» Work required: Please print every line from the one containing "[link] (85, 47)" through the last line of the records below, exactly as written and nothing more.

» Material for this task:
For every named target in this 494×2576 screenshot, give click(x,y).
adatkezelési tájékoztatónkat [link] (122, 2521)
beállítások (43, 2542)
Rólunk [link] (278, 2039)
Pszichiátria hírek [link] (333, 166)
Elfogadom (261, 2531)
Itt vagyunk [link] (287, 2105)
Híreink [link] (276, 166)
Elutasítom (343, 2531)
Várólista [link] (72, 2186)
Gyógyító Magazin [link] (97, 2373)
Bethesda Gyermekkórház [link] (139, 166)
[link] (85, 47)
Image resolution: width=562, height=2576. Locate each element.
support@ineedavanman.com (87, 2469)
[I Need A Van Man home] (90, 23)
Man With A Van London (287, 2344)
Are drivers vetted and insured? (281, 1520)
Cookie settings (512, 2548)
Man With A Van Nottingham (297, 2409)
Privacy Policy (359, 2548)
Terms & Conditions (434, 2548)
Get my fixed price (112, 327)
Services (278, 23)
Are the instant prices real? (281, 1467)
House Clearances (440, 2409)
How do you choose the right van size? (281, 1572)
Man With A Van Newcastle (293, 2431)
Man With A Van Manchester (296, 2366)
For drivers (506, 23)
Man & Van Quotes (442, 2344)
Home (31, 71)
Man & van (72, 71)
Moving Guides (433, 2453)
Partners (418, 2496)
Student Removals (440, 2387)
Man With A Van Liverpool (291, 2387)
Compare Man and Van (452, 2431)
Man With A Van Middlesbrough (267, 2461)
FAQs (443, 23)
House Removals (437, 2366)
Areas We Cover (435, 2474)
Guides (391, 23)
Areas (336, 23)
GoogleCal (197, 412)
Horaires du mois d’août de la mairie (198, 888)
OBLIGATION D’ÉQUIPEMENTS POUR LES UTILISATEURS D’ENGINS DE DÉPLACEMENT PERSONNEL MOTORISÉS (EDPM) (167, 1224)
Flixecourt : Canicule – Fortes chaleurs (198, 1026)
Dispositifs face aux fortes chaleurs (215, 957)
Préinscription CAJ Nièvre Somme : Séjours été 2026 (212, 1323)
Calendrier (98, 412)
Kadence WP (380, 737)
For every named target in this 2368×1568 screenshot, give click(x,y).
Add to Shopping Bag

» Output for this exercise:
[link] (85, 47)
Image resolution: width=562, height=2576. Locate each element.
support@ineedavanman.com (87, 2469)
[I Need A Van Man home] (90, 23)
Man With A Van London (287, 2344)
Are drivers vetted and insured? (281, 1520)
Cookie settings (512, 2548)
Man With A Van Nottingham (297, 2409)
Privacy Policy (359, 2548)
Terms & Conditions (434, 2548)
Get my fixed price (112, 327)
Services (278, 23)
Are the instant prices real? (281, 1467)
House Clearances (440, 2409)
How do you choose the right van size? (281, 1572)
Man With A Van Newcastle (293, 2431)
Man With A Van Manchester (296, 2366)
For drivers (506, 23)
Man & Van Quotes (442, 2344)
Home (31, 71)
Man & van (72, 71)
Moving Guides (433, 2453)
Partners (418, 2496)
Student Removals (440, 2387)
Man With A Van Liverpool (291, 2387)
Compare Man and Van (452, 2431)
Man With A Van Middlesbrough (267, 2461)
FAQs (443, 23)
House Removals (437, 2366)
Areas We Cover (435, 2474)
Guides (391, 23)
Areas (336, 23)
GoogleCal (197, 412)
Horaires du mois d’août de la mairie (198, 888)
OBLIGATION D’ÉQUIPEMENTS POUR LES UTILISATEURS D’ENGINS DE DÉPLACEMENT PERSONNEL MOTORISÉS (EDPM) (167, 1224)
Flixecourt : Canicule – Fortes chaleurs (198, 1026)
Dispositifs face aux fortes chaleurs (215, 957)
Préinscription CAJ Nièvre Somme : Séjours été 2026 (212, 1323)
Calendrier (98, 412)
Kadence WP (380, 737)
For every named target in this 2368×1568 screenshot, give click(x,y).
Add to Shopping Bag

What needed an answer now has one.